• Task directions
Can you reproduce the material below with every "computer-use agent" changed to "desktop automation agent" and nothing else altered?

• Input
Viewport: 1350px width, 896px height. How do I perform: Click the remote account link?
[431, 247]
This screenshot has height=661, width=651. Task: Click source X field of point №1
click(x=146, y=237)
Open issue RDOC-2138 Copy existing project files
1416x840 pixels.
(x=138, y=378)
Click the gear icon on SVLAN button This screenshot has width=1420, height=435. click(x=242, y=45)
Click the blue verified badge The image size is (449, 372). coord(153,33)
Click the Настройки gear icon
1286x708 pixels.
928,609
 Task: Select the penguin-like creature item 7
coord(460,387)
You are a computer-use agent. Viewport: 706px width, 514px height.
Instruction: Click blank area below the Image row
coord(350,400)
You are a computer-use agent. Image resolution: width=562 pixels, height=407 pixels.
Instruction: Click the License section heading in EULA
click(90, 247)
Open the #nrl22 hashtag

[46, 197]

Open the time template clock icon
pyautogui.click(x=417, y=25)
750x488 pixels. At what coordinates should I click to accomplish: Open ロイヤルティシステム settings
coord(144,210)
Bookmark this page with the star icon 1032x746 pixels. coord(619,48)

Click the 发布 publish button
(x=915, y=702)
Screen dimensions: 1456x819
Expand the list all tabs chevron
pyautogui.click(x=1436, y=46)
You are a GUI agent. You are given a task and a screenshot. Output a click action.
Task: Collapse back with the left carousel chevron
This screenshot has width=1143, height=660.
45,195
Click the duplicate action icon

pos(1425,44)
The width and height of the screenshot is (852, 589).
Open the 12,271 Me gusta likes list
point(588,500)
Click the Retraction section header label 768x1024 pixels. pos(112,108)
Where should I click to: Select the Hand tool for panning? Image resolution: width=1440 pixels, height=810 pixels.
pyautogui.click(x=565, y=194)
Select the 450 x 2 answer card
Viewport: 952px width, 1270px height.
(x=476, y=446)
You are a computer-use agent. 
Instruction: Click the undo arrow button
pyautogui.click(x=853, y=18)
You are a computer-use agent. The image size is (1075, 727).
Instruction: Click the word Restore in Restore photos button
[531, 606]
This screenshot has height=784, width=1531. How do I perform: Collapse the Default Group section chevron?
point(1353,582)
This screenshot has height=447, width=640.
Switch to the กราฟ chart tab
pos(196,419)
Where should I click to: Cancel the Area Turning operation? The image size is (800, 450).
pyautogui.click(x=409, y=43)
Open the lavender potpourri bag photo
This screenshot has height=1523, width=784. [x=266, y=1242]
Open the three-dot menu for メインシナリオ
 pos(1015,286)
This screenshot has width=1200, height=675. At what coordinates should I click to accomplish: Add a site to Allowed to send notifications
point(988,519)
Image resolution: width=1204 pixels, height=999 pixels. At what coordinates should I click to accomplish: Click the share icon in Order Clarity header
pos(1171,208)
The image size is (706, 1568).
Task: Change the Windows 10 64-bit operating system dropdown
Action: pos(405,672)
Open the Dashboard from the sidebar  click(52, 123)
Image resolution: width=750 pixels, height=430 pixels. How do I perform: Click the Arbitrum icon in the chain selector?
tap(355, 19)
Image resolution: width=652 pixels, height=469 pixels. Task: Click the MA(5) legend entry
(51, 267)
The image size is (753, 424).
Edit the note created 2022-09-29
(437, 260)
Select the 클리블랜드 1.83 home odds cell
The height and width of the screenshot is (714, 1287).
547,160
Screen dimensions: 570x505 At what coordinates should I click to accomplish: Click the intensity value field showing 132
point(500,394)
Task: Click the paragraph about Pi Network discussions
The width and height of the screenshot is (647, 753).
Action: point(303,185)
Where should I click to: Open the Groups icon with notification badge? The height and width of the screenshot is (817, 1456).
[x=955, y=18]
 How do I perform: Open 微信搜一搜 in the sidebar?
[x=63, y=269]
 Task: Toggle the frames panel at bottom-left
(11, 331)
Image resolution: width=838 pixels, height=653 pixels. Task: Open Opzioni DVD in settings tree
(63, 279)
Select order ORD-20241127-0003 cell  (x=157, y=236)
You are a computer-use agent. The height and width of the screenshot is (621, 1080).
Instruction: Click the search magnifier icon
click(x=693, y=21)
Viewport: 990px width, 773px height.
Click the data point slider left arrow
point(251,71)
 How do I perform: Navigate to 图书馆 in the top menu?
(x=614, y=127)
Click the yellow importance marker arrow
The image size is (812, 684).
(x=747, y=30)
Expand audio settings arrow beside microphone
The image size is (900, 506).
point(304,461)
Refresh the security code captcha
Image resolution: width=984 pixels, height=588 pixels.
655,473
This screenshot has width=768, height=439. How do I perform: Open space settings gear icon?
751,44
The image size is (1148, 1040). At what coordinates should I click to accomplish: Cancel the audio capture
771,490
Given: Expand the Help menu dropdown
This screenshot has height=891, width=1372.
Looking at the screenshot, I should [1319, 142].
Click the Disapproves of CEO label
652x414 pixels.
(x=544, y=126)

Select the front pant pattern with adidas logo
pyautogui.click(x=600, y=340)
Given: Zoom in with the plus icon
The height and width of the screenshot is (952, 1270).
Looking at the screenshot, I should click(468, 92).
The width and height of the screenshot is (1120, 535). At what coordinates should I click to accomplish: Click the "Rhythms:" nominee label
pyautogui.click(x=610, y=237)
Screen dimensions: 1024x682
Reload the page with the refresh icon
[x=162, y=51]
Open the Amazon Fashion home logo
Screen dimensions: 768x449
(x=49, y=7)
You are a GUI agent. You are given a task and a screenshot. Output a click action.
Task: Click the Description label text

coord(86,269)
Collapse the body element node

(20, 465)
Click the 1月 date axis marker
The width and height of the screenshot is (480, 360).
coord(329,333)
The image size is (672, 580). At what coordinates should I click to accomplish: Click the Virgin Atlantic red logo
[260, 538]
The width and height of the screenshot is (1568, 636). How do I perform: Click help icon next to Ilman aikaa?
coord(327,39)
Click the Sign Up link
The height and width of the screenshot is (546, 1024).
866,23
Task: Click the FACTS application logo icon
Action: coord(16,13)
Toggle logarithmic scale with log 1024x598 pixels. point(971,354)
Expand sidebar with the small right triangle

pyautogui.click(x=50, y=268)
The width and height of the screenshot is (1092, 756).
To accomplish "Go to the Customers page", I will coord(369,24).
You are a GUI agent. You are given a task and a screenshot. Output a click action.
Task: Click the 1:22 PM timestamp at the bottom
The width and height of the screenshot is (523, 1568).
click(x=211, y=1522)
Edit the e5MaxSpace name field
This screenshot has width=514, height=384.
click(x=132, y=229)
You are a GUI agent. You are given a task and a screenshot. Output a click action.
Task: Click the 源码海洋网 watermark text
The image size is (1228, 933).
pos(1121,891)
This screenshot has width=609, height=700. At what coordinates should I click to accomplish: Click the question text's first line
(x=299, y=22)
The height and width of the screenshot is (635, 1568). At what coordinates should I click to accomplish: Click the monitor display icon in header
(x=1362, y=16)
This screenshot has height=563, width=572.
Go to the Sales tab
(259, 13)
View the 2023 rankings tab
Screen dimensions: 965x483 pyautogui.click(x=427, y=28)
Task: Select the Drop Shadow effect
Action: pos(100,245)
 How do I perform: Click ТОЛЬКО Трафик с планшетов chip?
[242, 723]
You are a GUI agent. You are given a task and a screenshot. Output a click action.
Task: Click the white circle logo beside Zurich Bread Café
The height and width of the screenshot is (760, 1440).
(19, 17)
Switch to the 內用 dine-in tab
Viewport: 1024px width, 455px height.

• Answer to the task
Viewport: 1350px width, 896px height. How do I perform: Click the remote account link?
[431, 247]
This screenshot has height=661, width=651. Task: Click source X field of point №1
click(x=146, y=237)
Open issue RDOC-2138 Copy existing project files
1416x840 pixels.
(x=138, y=378)
Click the gear icon on SVLAN button This screenshot has width=1420, height=435. click(x=242, y=45)
Click the blue verified badge The image size is (449, 372). coord(153,33)
Click the Настройки gear icon
1286x708 pixels.
928,609
 Task: Select the penguin-like creature item 7
coord(460,387)
You are a desktop automation agent. Viewport: 706px width, 514px height.
Instruction: Click blank area below the Image row
coord(350,400)
You are a desktop automation agent. Image resolution: width=562 pixels, height=407 pixels.
Instruction: Click the License section heading in EULA
click(90, 247)
Open the #nrl22 hashtag

[46, 197]

Open the time template clock icon
pyautogui.click(x=417, y=25)
750x488 pixels. At what coordinates should I click to accomplish: Open ロイヤルティシステム settings
coord(144,210)
Bookmark this page with the star icon 1032x746 pixels. coord(619,48)

Click the 发布 publish button
(x=915, y=702)
Screen dimensions: 1456x819
Expand the list all tabs chevron
pyautogui.click(x=1436, y=46)
You are a GUI agent. You are given a task and a screenshot. Output a click action.
Task: Collapse back with the left carousel chevron
This screenshot has width=1143, height=660.
45,195
Click the duplicate action icon

pos(1425,44)
The width and height of the screenshot is (852, 589).
Open the 12,271 Me gusta likes list
point(588,500)
Click the Retraction section header label 768x1024 pixels. pos(112,108)
Where should I click to: Select the Hand tool for panning? Image resolution: width=1440 pixels, height=810 pixels.
pyautogui.click(x=565, y=194)
Select the 450 x 2 answer card
Viewport: 952px width, 1270px height.
(x=476, y=446)
You are a desktop automation agent. 
Instruction: Click the undo arrow button
pyautogui.click(x=853, y=18)
You are a desktop automation agent. The image size is (1075, 727).
Instruction: Click the word Restore in Restore photos button
[531, 606]
This screenshot has height=784, width=1531. How do I perform: Collapse the Default Group section chevron?
point(1353,582)
This screenshot has height=447, width=640.
Switch to the กราฟ chart tab
pos(196,419)
Where should I click to: Cancel the Area Turning operation? The image size is (800, 450).
pyautogui.click(x=409, y=43)
Open the lavender potpourri bag photo
This screenshot has height=1523, width=784. [x=266, y=1242]
Open the three-dot menu for メインシナリオ
 pos(1015,286)
This screenshot has width=1200, height=675. At what coordinates should I click to accomplish: Add a site to Allowed to send notifications
point(988,519)
Image resolution: width=1204 pixels, height=999 pixels. At what coordinates should I click to accomplish: Click the share icon in Order Clarity header
pos(1171,208)
The image size is (706, 1568).
Task: Change the Windows 10 64-bit operating system dropdown
Action: pos(405,672)
Open the Dashboard from the sidebar  click(52, 123)
Image resolution: width=750 pixels, height=430 pixels. How do I perform: Click the Arbitrum icon in the chain selector?
tap(355, 19)
Image resolution: width=652 pixels, height=469 pixels. Task: Click the MA(5) legend entry
(51, 267)
The image size is (753, 424).
Edit the note created 2022-09-29
(437, 260)
Select the 클리블랜드 1.83 home odds cell
The height and width of the screenshot is (714, 1287).
547,160
Screen dimensions: 570x505 At what coordinates should I click to accomplish: Click the intensity value field showing 132
point(500,394)
Task: Click the paragraph about Pi Network discussions
The width and height of the screenshot is (647, 753).
Action: point(303,185)
Where should I click to: Open the Groups icon with notification badge? The height and width of the screenshot is (817, 1456).
[x=955, y=18]
 How do I perform: Open 微信搜一搜 in the sidebar?
[x=63, y=269]
 Task: Toggle the frames panel at bottom-left
(11, 331)
Image resolution: width=838 pixels, height=653 pixels. Task: Open Opzioni DVD in settings tree
(63, 279)
Select order ORD-20241127-0003 cell  (x=157, y=236)
You are a desktop automation agent. The height and width of the screenshot is (621, 1080).
Instruction: Click the search magnifier icon
click(x=693, y=21)
Viewport: 990px width, 773px height.
Click the data point slider left arrow
point(251,71)
 How do I perform: Navigate to 图书馆 in the top menu?
(x=614, y=127)
Click the yellow importance marker arrow
The image size is (812, 684).
(x=747, y=30)
Expand audio settings arrow beside microphone
The image size is (900, 506).
point(304,461)
Refresh the security code captcha
Image resolution: width=984 pixels, height=588 pixels.
655,473
This screenshot has width=768, height=439. How do I perform: Open space settings gear icon?
751,44
The image size is (1148, 1040). At what coordinates should I click to accomplish: Cancel the audio capture
771,490
Given: Expand the Help menu dropdown
This screenshot has height=891, width=1372.
Looking at the screenshot, I should [1319, 142].
Click the Disapproves of CEO label
652x414 pixels.
(x=544, y=126)

Select the front pant pattern with adidas logo
pyautogui.click(x=600, y=340)
Given: Zoom in with the plus icon
The height and width of the screenshot is (952, 1270).
Looking at the screenshot, I should click(468, 92).
The width and height of the screenshot is (1120, 535). At what coordinates should I click to accomplish: Click the "Rhythms:" nominee label
pyautogui.click(x=610, y=237)
Screen dimensions: 1024x682
Reload the page with the refresh icon
[x=162, y=51]
Open the Amazon Fashion home logo
Screen dimensions: 768x449
(x=49, y=7)
You are a GUI agent. You are given a task and a screenshot. Output a click action.
Task: Click the Description label text

coord(86,269)
Collapse the body element node

(20, 465)
Click the 1月 date axis marker
The width and height of the screenshot is (480, 360).
coord(329,333)
The image size is (672, 580). At what coordinates should I click to accomplish: Click the Virgin Atlantic red logo
[260, 538]
The width and height of the screenshot is (1568, 636). How do I perform: Click help icon next to Ilman aikaa?
coord(327,39)
Click the Sign Up link
The height and width of the screenshot is (546, 1024).
866,23
Task: Click the FACTS application logo icon
Action: coord(16,13)
Toggle logarithmic scale with log 1024x598 pixels. point(971,354)
Expand sidebar with the small right triangle

pyautogui.click(x=50, y=268)
The width and height of the screenshot is (1092, 756).
To accomplish "Go to the Customers page", I will coord(369,24).
You are a GUI agent. You are given a task and a screenshot. Output a click action.
Task: Click the 1:22 PM timestamp at the bottom
The width and height of the screenshot is (523, 1568).
click(x=211, y=1522)
Edit the e5MaxSpace name field
This screenshot has width=514, height=384.
click(x=132, y=229)
You are a GUI agent. You are given a task and a screenshot. Output a click action.
Task: Click the 源码海洋网 watermark text
The image size is (1228, 933).
pos(1121,891)
This screenshot has width=609, height=700. At what coordinates should I click to accomplish: Click the question text's first line
(x=299, y=22)
The height and width of the screenshot is (635, 1568). At what coordinates should I click to accomplish: Click the monitor display icon in header
(x=1362, y=16)
This screenshot has height=563, width=572.
Go to the Sales tab
(259, 13)
View the 2023 rankings tab
Screen dimensions: 965x483 pyautogui.click(x=427, y=28)
Task: Select the Drop Shadow effect
Action: pos(100,245)
 How do I perform: Click ТОЛЬКО Трафик с планшетов chip?
[242, 723]
You are a GUI agent. You are given a task and a screenshot. Output a click action.
Task: Click the white circle logo beside Zurich Bread Café
The height and width of the screenshot is (760, 1440).
(19, 17)
Switch to the 內用 dine-in tab
Viewport: 1024px width, 455px height.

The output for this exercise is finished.